Friday, June 13, 2014

One Estimate of FX Benchmark Fines for Banks - $35 Billion

Reuters discusses the research report issued this week by an independent research firm, Autonomous Research.  Led by a former minister in a Labor government and a former head of equity research at Merrill Lynch, the report attempts to determine the size of government fines around the world to be assessed upon money center banks for the FX benchmark rate manipulation scandal.

While they admit that they are speculating, they use the theory that repeated wrong-doing will attract much larger fines and thus use the total $6 billion in fines from LIBOR as a base.  Their assumption is that total fines among banks will be a minimum of $12B (but capped for individual banks at a level equal to annual profits) but could rise as high as $35B in total.  Individual bank fine estimates in the report are $8B for UBS, $4.4B for Deutsche and $4.3B for Citi.

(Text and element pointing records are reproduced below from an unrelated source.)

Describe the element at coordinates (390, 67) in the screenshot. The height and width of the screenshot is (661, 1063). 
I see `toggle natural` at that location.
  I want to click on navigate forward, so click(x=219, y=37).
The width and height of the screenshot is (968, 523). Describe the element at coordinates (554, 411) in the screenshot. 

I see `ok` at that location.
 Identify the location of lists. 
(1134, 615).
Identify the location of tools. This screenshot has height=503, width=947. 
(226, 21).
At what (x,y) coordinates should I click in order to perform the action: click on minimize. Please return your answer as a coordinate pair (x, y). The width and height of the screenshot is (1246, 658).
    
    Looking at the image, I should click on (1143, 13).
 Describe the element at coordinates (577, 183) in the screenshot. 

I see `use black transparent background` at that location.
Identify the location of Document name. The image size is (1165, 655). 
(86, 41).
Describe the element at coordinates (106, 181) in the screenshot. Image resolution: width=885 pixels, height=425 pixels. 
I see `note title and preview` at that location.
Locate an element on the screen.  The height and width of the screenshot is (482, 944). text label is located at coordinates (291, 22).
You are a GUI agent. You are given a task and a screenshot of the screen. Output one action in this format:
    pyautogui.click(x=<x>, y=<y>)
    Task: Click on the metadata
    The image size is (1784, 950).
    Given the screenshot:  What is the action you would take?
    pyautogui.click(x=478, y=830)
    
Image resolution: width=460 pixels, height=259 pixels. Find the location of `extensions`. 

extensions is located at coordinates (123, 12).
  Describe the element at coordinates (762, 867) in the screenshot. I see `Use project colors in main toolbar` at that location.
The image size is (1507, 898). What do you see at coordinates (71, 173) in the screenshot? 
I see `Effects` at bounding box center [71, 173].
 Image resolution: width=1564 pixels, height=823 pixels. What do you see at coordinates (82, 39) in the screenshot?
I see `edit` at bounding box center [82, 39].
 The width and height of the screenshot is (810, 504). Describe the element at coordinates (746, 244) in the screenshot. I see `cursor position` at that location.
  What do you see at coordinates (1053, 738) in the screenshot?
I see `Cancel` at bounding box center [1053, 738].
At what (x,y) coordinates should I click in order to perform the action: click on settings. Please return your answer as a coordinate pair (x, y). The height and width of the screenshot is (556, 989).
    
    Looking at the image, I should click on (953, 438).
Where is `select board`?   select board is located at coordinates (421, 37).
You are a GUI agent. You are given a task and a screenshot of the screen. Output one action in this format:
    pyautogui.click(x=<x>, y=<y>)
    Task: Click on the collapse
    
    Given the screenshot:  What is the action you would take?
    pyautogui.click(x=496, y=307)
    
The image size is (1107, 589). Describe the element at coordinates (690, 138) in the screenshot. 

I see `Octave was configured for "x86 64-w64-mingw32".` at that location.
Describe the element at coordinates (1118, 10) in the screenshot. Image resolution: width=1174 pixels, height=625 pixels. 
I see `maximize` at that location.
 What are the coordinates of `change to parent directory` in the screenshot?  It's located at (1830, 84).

While we find it difficult to comment on what the fines may ultimately total between all of the regulators involved, a number somewhat higher than twice LIBOR  may be more reasonable.  In addition, banks will most likely need to acknowledge wrongdoing, rather than being able to deny such as in the past.  Some of the reasons we tend toward lower estimates is that regulators will still be able to herald record fines and that the additional sources of fines and litigation costs screaming toward banks' balance sheets and earnings from other scandals (including mortgages, other market manipulations, US sanction/embargo evasion and numerous others) are already going to strain the ability of many banks to meet more stringent capital requirements going forward.  The answer will not be known most likely until sometime next year.